(Dataset records)
--- Begin ---

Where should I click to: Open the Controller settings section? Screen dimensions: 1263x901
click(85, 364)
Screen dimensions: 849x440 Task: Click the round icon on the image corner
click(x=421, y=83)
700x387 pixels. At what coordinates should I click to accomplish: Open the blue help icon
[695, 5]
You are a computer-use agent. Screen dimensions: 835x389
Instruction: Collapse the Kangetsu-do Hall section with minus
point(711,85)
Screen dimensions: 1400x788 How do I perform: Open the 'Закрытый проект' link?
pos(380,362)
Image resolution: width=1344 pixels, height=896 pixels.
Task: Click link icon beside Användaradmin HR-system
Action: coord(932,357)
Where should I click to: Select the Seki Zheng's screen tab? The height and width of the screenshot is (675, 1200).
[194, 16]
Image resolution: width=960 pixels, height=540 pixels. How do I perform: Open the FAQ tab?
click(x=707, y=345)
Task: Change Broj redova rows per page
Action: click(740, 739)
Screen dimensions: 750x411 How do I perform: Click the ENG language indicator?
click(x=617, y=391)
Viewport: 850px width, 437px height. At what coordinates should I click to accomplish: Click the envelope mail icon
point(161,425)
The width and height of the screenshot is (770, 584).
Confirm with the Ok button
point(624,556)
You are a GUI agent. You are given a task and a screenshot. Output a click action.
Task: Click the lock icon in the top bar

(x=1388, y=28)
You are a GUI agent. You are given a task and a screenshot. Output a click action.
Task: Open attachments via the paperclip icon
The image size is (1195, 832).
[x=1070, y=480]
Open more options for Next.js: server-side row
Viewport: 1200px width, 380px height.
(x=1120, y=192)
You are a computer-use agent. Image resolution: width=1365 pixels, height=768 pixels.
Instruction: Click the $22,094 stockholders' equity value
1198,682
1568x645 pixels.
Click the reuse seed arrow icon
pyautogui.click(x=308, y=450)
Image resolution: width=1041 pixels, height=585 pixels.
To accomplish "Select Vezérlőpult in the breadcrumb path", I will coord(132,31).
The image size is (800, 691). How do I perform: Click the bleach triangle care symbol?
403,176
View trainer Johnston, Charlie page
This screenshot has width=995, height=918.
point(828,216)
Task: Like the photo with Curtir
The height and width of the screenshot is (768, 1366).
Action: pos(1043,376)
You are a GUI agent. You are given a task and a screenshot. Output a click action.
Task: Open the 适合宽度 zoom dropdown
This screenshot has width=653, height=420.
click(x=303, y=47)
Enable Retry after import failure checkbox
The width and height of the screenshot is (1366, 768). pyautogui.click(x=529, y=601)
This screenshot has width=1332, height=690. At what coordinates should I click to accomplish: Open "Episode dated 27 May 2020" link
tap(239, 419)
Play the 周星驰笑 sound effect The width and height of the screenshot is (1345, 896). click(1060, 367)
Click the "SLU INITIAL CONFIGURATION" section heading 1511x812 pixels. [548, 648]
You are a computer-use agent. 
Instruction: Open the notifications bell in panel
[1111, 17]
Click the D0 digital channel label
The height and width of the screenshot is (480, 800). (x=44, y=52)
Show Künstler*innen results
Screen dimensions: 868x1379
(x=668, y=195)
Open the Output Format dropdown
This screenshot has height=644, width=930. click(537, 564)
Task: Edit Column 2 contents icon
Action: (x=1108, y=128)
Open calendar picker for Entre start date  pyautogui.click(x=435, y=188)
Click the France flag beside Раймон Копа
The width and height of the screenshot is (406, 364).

--- End ---

Write out all of the entries again, switching each "GUI agent" to "screen agent" and leaving everything else unchanged.

Where should I click to: Open the Controller settings section? Screen dimensions: 1263x901
click(85, 364)
Screen dimensions: 849x440 Task: Click the round icon on the image corner
click(x=421, y=83)
700x387 pixels. At what coordinates should I click to accomplish: Open the blue help icon
[695, 5]
You are a computer-use agent. Screen dimensions: 835x389
Instruction: Collapse the Kangetsu-do Hall section with minus
point(711,85)
Screen dimensions: 1400x788 How do I perform: Open the 'Закрытый проект' link?
pos(380,362)
Image resolution: width=1344 pixels, height=896 pixels.
Task: Click link icon beside Användaradmin HR-system
Action: coord(932,357)
Where should I click to: Select the Seki Zheng's screen tab? The height and width of the screenshot is (675, 1200).
[194, 16]
Image resolution: width=960 pixels, height=540 pixels. How do I perform: Open the FAQ tab?
click(x=707, y=345)
Task: Change Broj redova rows per page
Action: click(740, 739)
Screen dimensions: 750x411 How do I perform: Click the ENG language indicator?
click(x=617, y=391)
Viewport: 850px width, 437px height. At what coordinates should I click to accomplish: Click the envelope mail icon
point(161,425)
The width and height of the screenshot is (770, 584).
Confirm with the Ok button
point(624,556)
You are a screen agent. You are given a task and a screenshot. Output a click action.
Task: Click the lock icon in the top bar

(x=1388, y=28)
You are a screen agent. You are given a task and a screenshot. Output a click action.
Task: Open attachments via the paperclip icon
The image size is (1195, 832).
[x=1070, y=480]
Open more options for Next.js: server-side row
Viewport: 1200px width, 380px height.
(x=1120, y=192)
You are a computer-use agent. Image resolution: width=1365 pixels, height=768 pixels.
Instruction: Click the $22,094 stockholders' equity value
1198,682
1568x645 pixels.
Click the reuse seed arrow icon
pyautogui.click(x=308, y=450)
Image resolution: width=1041 pixels, height=585 pixels.
To accomplish "Select Vezérlőpult in the breadcrumb path", I will coord(132,31).
The image size is (800, 691). How do I perform: Click the bleach triangle care symbol?
403,176
View trainer Johnston, Charlie page
This screenshot has width=995, height=918.
point(828,216)
Task: Like the photo with Curtir
The height and width of the screenshot is (768, 1366).
Action: pos(1043,376)
You are a screen agent. You are given a task and a screenshot. Output a click action.
Task: Open the 适合宽度 zoom dropdown
This screenshot has width=653, height=420.
click(x=303, y=47)
Enable Retry after import failure checkbox
The width and height of the screenshot is (1366, 768). pyautogui.click(x=529, y=601)
This screenshot has width=1332, height=690. At what coordinates should I click to accomplish: Open "Episode dated 27 May 2020" link
tap(239, 419)
Play the 周星驰笑 sound effect The width and height of the screenshot is (1345, 896). click(1060, 367)
Click the "SLU INITIAL CONFIGURATION" section heading 1511x812 pixels. [548, 648]
You are a computer-use agent. 
Instruction: Open the notifications bell in panel
[1111, 17]
Click the D0 digital channel label
The height and width of the screenshot is (480, 800). (x=44, y=52)
Show Künstler*innen results
Screen dimensions: 868x1379
(x=668, y=195)
Open the Output Format dropdown
This screenshot has height=644, width=930. click(537, 564)
Task: Edit Column 2 contents icon
Action: (x=1108, y=128)
Open calendar picker for Entre start date  pyautogui.click(x=435, y=188)
Click the France flag beside Раймон Копа
The width and height of the screenshot is (406, 364).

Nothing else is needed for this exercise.